* Problem a:
Reproduce the stretch of the quotation selection below from "Grace in the" through "Ian Thomas (p.77-78).", word for word.

* Selection:
▶

Grace in the Presence of God – “God said to the prophet Haggai, ‘According to the word that I covenanted with you when ye came out of Egypt, so my spirit remaineth among you: fear ye not’ (Haggai 2:5). God might well have said to His people of old, ‘For forty years you grieved my Spirit, and yet I never left you! I never left you!’ The daily manna tells us of a Holy Spirit who seals us until the day of redemption. You may grieve Him, you may quench Him, and if you do, He will let you know it—for ‘whom the Lord loveth he chasteneth’ (Hebrews 12:6a)—but He will never leave you! This is the amazing grace of God!” –from The Saving Life of Christ by Major W. Ian Thomas (p.77-78).

 

Topics: Presence of God, Sealing of the Spirit, Grace

 

Need to Evangelize the Indians – In 1723, Solomon Stoddard, the grandfather of the famous Jonathan Edwards, published a book called Question Whether God is not Angry with the Country for Doing so Little Towards the Conversion of the Indians? “Stoddard’s tract appeared near the onset of Father Rale’s War and included the point that a mission would be a strategic counter to the Jesuits… Yet Stoddard’s realism on that score was accompanied by a sharp critique of typical English attitudes toward the Indians. Such attitudes, he proposed, might be the chief reason why God had been punishing the country for ‘these three score years.’

 

“True the Indians might be of ‘a very brutish and sottish spirit.’ Nonetheless, ‘they are of mankind, and so subjects of compassion.’ The colonists should remember that the British were no better. ‘Our fore-fathers…were given up unto as brutish a service of the Devil, as any nation under the sun’ until missionaries had ‘pitied them and brought the Gospel among them.’ A few colonists had attempted Indian missions, but the colony as a whole had done practically nothing. ‘Many men,’ Stoddard railed, ‘have been more careful to make a booty of them, than to give them the practice of religion.’ ” –from Jonathan Edwards: A Life by George M. Marsden (p.117-118). See 1Corinthians 15:34.

◀

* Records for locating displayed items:
▶

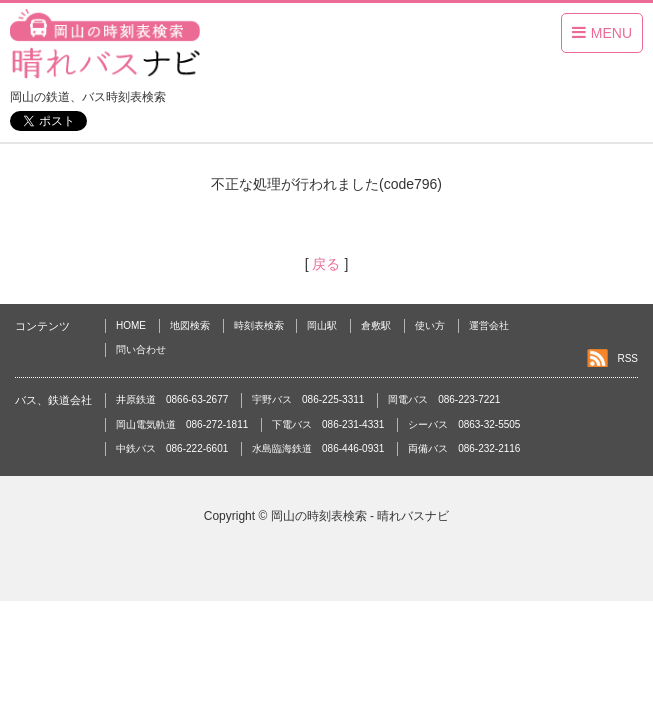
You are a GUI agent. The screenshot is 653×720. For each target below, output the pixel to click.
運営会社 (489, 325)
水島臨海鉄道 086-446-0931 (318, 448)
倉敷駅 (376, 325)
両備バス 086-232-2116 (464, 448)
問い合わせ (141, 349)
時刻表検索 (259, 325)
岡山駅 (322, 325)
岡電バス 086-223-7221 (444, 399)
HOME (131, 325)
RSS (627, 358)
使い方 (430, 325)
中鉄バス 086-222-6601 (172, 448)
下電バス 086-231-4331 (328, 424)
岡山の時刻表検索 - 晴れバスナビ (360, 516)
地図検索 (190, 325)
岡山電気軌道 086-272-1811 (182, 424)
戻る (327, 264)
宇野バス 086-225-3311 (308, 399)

◀

* Problem b:
Identify every line in the entries above that holds the string "each", treating uppercase and lowercase as different.

* Task result a:
Grace in the Presence of God – “God said to the prophet Haggai, ‘According to the word that I covenanted with you when ye came out of Egypt, so my spirit remaineth among you: fear ye not’ (Haggai 2:5). God might well have said to His people of old, ‘For forty years you grieved my Spirit, and yet I never left you! I never left you!’ The daily manna tells us of a Holy Spirit who seals us until the day of redemption. You may grieve Him, you may quench Him, and if you do, He will let you know it—for ‘whom the Lord loveth he chasteneth’ (Hebrews 12:6a)—but He will never leave you! This is the amazing grace of God!” –from The Saving Life of Christ by Major W. Ian Thomas (p.77-78).

* Task result b:
You are a GUI agent. The screenshot is 653×720. For each target below, output the pixel to click.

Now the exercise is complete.